検査の日が迫り、いよいよ便を採取するべきときが訪れる。おもむろにキットの封を切り、まずは説明書を読む。なになに、細長い収納容器の蓋に棒がついていて、それを使って便をこそげ取り、再び容器に収めろと。
「なにしてんの?」と家人が覗き込むのを、「いいから。あっちへ行って」と追い返し、再び説明書を熟読する。
なになに、同封された特殊なシートを便器の内側に敷き、沈まないよう念のためトイレットペーパーを敷き詰めて、その上にそっと添付のシートを乗せろと。なるほど。
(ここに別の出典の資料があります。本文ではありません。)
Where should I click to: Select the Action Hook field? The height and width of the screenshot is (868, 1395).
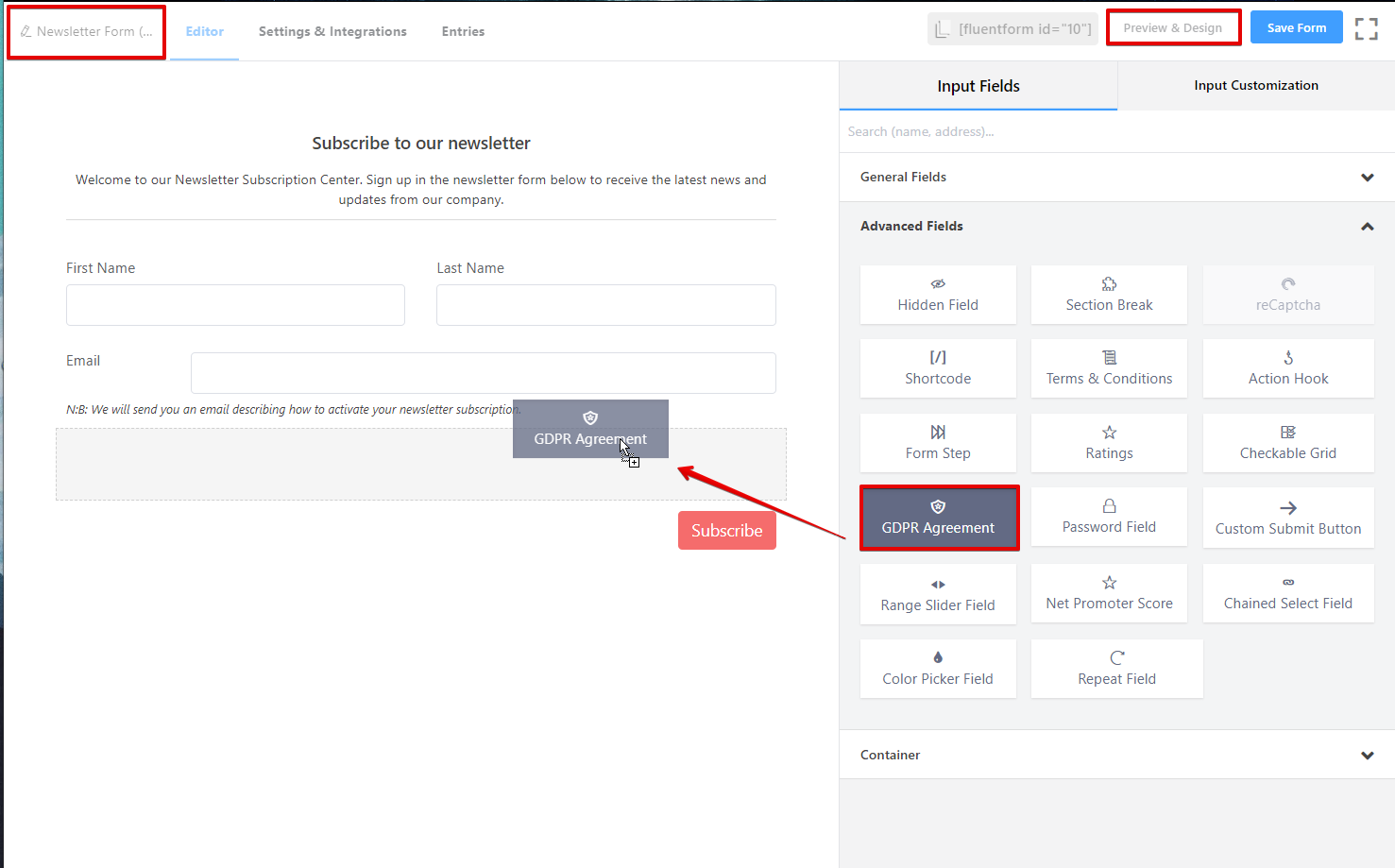1287,368
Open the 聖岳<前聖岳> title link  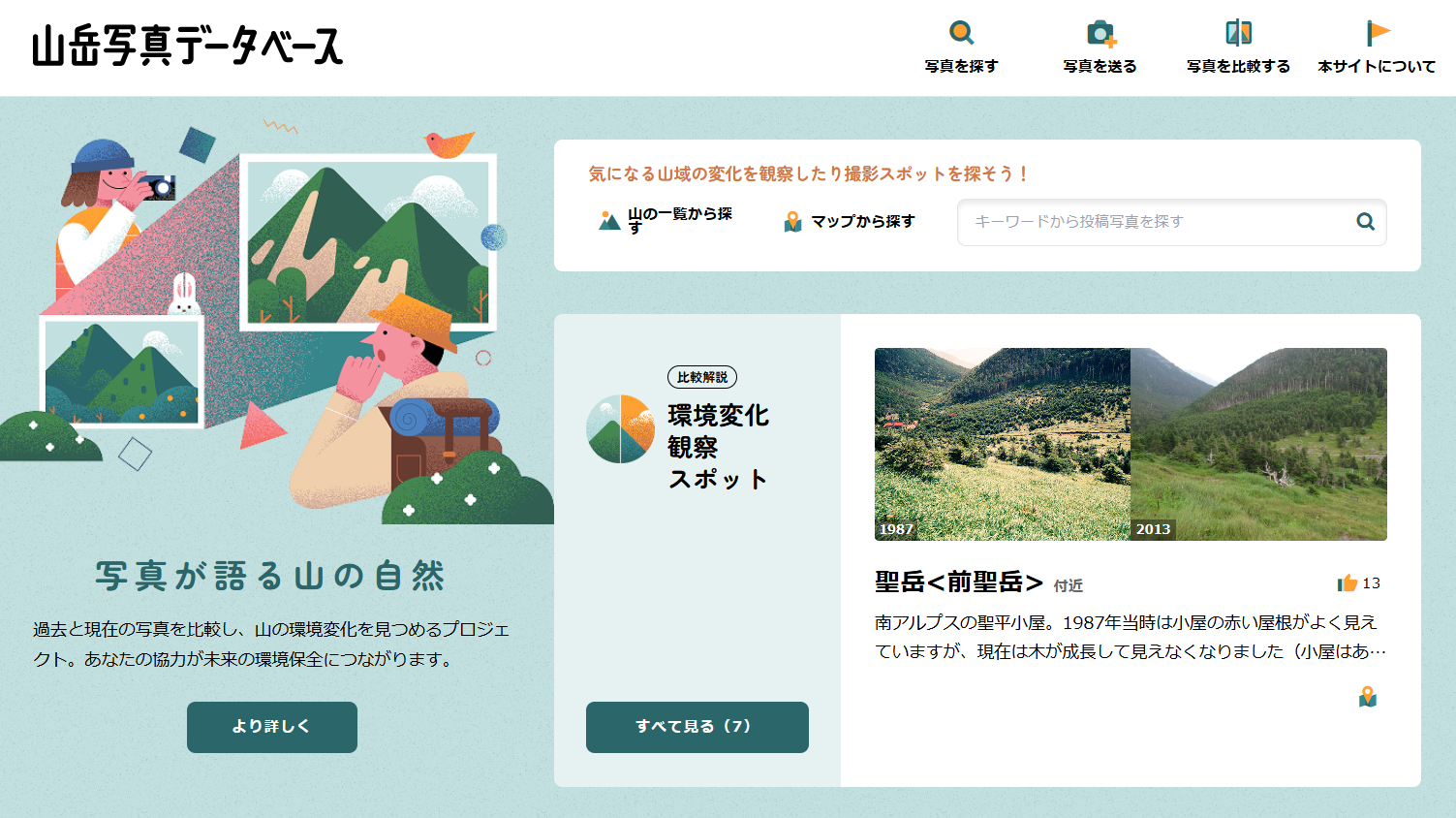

そして実行。途中、大量すぎてシートごと沈んでしまわないかとヒヤヒヤしながら無事排出し、さあ、採取である。
説明書に従って、容器の蓋についた棒で採取しようとするけれど、これがなかなか難しい。適量を取り上げるのが至難の業である。詳細ははぶくが、とにかく難しい。しかもようやく取り上げて、それを細い容器にはみ出さぬよう収納するのも、これまた難しい。何度もやり直すうち、じわじわとシートが沈んでいく。まるで沈没しかけた客船の乗員を救助するような気持になる。待て、待て待て。まだ沈んではならぬ。
どうもすみませんですね、な話ばかりで。でも、これから検査をしようとする方がいらしたら、参考になるのではと思いまして。
マッチ箱に採取していた時代のほうが、よほど簡単だった。そう若者に話したら、
「ええー、昔はマッチ箱に入れて学校へ持っていったんですか? それって、ウチにあるマッチ箱に?」
「そうよぉ」
自慢げに答えてみたものの、はたしてどうだっただろう。学校で配られたマッチ箱だったのか。しかも便を入れたマッチ箱をなにに包んでランドセルに入れ、どうやって先生に渡していたのだろう。ラップなどない時代に。もはや記憶は曖昧だ。でもマッチ箱に採取したことだけは確かである。